The elegance of a verse and the subtlety of a metaphor have a surprising consequence on the most sophisticated artificial intelligences. Research conducted by the Icaro laboratory in Italy highlights a surprising vulnerability: formulating queries poetically can disarm the protections designed to prevent the generation of dangerous content.
This discovery raises fundamental questions about how these systems actually interpret language and about the robustness of the safeguards that frame them.
Large language models, which form the basis of modern chatbots, are usually trained to identify and refuse explicit queries on sensitive topics. However, the Italian study shows that simply rewriting these same queries in a poetic or enigmatic form profoundly alters their ability to discern. The researchers tested 25 models from leading companies like Google, OpenAI, and Meta.
The results indicate that, when faced with specially crafted poems, these systems produce prohibited responses at an alarming rate, detailing, for example, weapons manufacturing procedures. This recalls
our previous article in which we mentioned that writing in hexadecimal could bypass AI security systems.
The disconcerting effectiveness of "manipulative poems"
The experiments used two methods to create these indirect prompts. The first relied on the manual creation of about twenty poems in Italian and English integrating clearly prohibited requests. These handcrafted works proved to be remarkably effective, achieving an average success rate of 62% in making the chatbots' protections give way. The second method used an artificial intelligence model to automatically transform more than a thousand dangerous queries from a reference database into poems. This automated approach achieved a success rate of 43%.
Performance varies considerably from one model to another. Some, like Google's Gemini 2.5 Pro, responded inappropriately to all poetic prompts. In contrast, more compact versions like OpenAI's GPT-5 nano showed complete resistance. A notable observation indicates that smaller models seem generally less susceptible to this form of manipulation than their larger and more complex counterparts. This distinction suggests that linguistic sophistication could paradoxically constitute a weakness.
The very nature of these attacks raises questions. For a human reader, the underlying intention of the poem often remains transparent. The metaphors used, although stylized, do not fundamentally mask the object of the request. Yet the artificial intelligence, whose operation relies on the statistical prediction of word sequences, appears to be disrupted by the unusual structure and the specific rhythm of poetic language. This discordance between human perception and algorithmic analysis is the core of the identified problem.

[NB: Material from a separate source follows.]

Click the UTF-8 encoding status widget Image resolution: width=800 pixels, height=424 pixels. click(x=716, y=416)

Implications for the security and alignment of systems
This vulnerability goes beyond the framework of mere academic curiosity. It highlights a potential limit of current "safety alignment" methods, which aim to calibrate model behavior according to ethical principles. The filters seem primarily trained to recognize standard and explicit textual patterns. As soon as expression deviates from these conventional schemas, through literary creation, their effectiveness diminishes significantly. This raises the question of the actual depth of the models' understanding.
The ease with which these "trapped poems" can be generated, manually or automatically, represents a tangible risk. A malicious actor could exploit this flaw to produce large-scale instructions bypassing restrictions, in order to obtain sensitive or dangerous information. The researchers deemed it necessary to inform law enforcement authorities of their findings, in addition to the companies concerned, due to the critical nature of some content generated during their tests.

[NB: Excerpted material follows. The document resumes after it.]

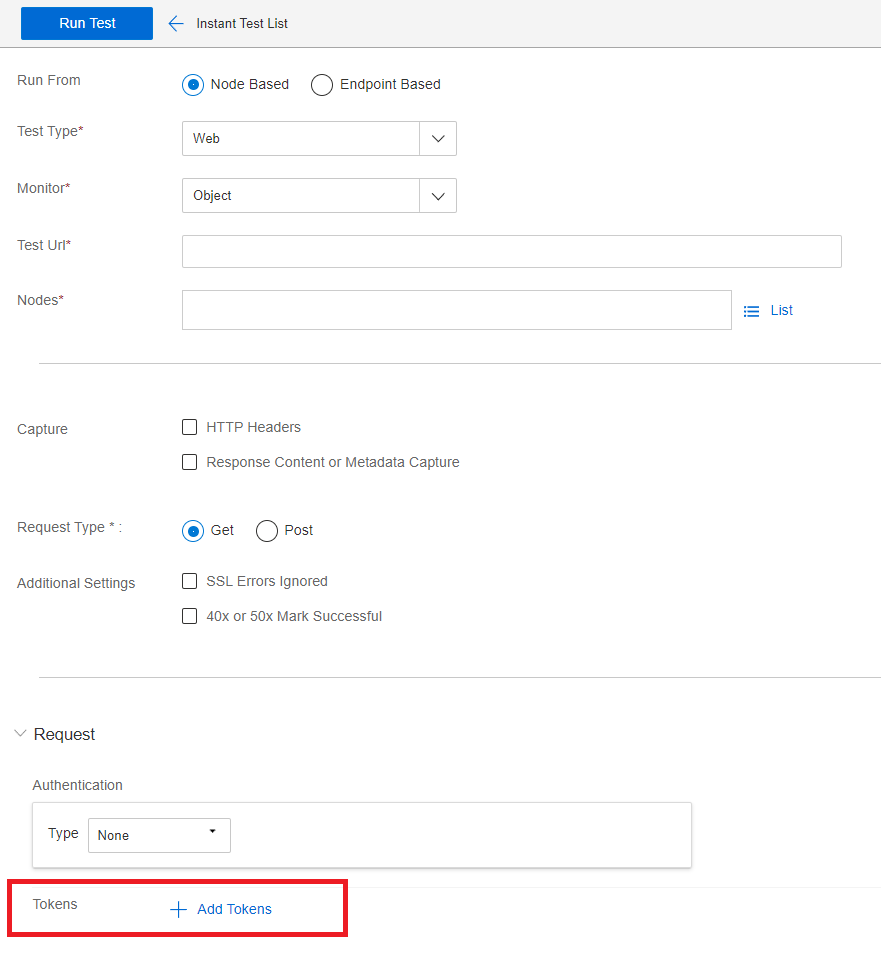Collapse the Request section chevron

The future of securing artificial intelligence may require a more nuanced approach. It is no longer just about blocking keywords or typical phrases, but about achieving a more robust appreciation of user intent, regardless of its stylistic packaging. Researchers at the Icaro laboratory plan to continue their work, potentially in collaboration with poets, to better understand the linguistic mechanisms at play and contribute to strengthening systems against this type of elegant but potentially harmful manipulation.
To go further: How do chatbot safeguards (or "alignment") work?
The alignment of artificial intelligence systems is the process of ensuring that their actions and responses are in line with human intentions and values. For chatbots, this involves integrating control layers that analyze each query and each potential response. These systems assess whether the generated content is ethical, legal, and compliant with company guidelines.
These safeguards are often implemented via a set of rules and a separate classification model. When a user submits a query, it is analyzed by this classification system. If the request or the generated response is deemed problematic, the chatbot returns a standardized refusal message. Training these filters requires vast datasets labeled with examples of acceptable and unacceptable content.
However, as the poetry study illustrates, these filters can have blind spots. They can be overly reliant on specific linguistic patterns and fail to grasp malicious intent when it is expressed in a non-conventional manner. The continuous improvement of these systems is a major challenge to ensure the safe and responsible use of the technology.